Vor Beginn der NATO-Angriffe gegen Jugoslawien im letzten Monat verkündete die serbische Führung, daß ihre Polizei und Armee nur eine Woche bis zehn Tage brauchen würde, um mit den UCK-‚Terroristen‘ aufzuräumen, die fast die Hälfte der vorwiegend albanischen Provinz kontrollierten. Sobald die NATO-Bomben fielen, begann ein serbischer Militärvorstoß, um Kampfstellungen der UCK zu zerschlagen und deren „Basisgebiete“ zu entvölkern. Das Ergebnis war der Exodus Hunderttausender ethnischer Albanerlnnen, die über die Grenzen nach Albanien, Mazedonien und Montenegro flohen. NATO-Sprecher und imperialistische Medien spielen die militärische Kampagne der Serben herunter und stellen den Flüchtlingsstrom als eine teuflische und unvorhersehbare Taktik dar — ersonnen von Milosevic, um die Großmächte in Verlegenheit zu bringen. [...] Ähnliche erzwungene Bevölkerungsverschiebungen wurden von den US-Streitkräften in den 60ern in Vietnam und vom salvadorianischen Militär in den 80ern bei ihrem Vorstoß gegen linke Aufständische benutzt.

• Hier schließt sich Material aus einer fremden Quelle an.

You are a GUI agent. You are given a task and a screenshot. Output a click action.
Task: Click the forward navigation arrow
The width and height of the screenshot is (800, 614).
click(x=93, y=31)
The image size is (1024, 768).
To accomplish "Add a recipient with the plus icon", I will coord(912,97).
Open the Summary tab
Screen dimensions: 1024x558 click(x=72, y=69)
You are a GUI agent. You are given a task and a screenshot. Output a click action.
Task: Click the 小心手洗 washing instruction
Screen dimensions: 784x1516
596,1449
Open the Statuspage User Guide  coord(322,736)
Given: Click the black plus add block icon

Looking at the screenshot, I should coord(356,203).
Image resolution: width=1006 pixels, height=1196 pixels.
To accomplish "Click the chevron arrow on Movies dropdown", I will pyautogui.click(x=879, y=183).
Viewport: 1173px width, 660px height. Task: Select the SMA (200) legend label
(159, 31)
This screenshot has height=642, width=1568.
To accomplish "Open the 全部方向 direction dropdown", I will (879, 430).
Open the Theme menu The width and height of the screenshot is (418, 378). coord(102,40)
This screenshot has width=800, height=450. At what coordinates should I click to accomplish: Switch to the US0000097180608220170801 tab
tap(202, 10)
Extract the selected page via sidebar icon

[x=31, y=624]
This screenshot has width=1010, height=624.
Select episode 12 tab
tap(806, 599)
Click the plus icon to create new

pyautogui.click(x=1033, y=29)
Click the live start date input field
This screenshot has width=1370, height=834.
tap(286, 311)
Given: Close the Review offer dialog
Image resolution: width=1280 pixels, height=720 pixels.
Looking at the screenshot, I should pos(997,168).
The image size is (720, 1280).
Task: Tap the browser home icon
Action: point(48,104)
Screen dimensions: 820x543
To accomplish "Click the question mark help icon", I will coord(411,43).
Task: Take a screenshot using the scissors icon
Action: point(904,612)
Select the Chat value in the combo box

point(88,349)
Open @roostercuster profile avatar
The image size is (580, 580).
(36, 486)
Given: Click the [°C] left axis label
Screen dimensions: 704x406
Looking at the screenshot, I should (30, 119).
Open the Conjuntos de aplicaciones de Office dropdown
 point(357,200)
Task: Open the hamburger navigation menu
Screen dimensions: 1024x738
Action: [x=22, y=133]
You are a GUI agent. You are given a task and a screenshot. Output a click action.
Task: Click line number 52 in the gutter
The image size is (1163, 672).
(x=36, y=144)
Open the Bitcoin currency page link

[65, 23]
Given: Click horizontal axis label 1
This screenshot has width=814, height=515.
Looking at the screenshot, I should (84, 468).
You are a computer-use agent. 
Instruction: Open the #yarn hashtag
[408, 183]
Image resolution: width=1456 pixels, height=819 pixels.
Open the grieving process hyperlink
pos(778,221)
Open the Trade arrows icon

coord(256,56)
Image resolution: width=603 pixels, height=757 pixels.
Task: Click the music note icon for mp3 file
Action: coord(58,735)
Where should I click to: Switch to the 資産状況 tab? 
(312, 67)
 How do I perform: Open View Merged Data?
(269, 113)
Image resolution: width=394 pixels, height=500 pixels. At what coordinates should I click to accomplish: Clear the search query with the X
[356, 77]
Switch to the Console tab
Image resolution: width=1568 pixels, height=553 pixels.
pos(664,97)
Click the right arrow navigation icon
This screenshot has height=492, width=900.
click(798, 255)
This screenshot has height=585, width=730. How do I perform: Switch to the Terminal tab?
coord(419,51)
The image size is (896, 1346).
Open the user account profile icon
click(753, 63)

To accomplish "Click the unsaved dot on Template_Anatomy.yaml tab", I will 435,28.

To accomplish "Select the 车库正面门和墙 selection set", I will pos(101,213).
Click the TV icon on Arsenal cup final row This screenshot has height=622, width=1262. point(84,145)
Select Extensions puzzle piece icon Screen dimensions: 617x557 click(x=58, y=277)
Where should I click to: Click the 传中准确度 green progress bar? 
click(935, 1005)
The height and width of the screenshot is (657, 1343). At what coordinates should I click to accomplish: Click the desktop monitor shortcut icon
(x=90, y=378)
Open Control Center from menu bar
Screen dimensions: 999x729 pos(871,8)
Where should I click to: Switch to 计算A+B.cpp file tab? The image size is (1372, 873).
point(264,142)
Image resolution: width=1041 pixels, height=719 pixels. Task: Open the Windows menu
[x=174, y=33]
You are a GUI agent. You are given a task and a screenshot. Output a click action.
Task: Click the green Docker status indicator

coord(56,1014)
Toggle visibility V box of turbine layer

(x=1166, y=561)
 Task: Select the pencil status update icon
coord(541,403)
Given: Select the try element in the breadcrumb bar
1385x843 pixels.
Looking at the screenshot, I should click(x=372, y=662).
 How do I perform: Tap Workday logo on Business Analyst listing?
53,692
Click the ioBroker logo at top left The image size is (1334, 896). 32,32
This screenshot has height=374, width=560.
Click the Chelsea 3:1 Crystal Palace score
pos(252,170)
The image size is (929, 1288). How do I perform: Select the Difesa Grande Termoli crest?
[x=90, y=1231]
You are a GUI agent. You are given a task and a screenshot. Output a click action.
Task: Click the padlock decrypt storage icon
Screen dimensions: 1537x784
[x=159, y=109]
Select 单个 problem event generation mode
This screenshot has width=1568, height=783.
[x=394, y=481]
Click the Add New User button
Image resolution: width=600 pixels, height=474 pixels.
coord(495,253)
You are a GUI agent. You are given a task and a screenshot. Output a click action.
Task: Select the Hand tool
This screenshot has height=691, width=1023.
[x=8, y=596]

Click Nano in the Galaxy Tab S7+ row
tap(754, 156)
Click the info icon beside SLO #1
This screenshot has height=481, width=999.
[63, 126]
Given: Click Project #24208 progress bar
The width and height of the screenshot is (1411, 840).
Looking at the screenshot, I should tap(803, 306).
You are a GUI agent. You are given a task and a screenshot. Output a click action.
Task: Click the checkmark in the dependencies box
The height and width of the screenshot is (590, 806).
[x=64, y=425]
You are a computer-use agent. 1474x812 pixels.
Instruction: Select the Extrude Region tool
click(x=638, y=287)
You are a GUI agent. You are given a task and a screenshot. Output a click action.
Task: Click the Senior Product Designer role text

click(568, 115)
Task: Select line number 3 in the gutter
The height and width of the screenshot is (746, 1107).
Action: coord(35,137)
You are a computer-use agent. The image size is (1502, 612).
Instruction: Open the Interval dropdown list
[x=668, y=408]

Die Imperialisten haben die UCK als anrüchigen Haufen von Gewaltverbrechern betrachtet, die tief im Heroinhandel verstrickt und mit gefährlichen islamischen Fundamentalisten verbunden sind. An Stellen während des Verhandlungsprozesses, der zum „Friedens“-Vertrag von Rambouillet führte, nahm die UCK eine unfügsame Haltung ein. Das ist kaum überraschend, da das Abkommen die Entwaffnung der UCK forderte, während eine NATO-Besatzungsarmee sich anschickt ein passendes, fügsames politisches Regime für die Region zu bilden. Am Ende unterzeichnete die UCK-Delegation den Vertrag von Rambouillet in der Hoffnung, daß Belgrads Weigerung den Kosovo abzutreten, zu einem imperialistischen Angriff führen würde.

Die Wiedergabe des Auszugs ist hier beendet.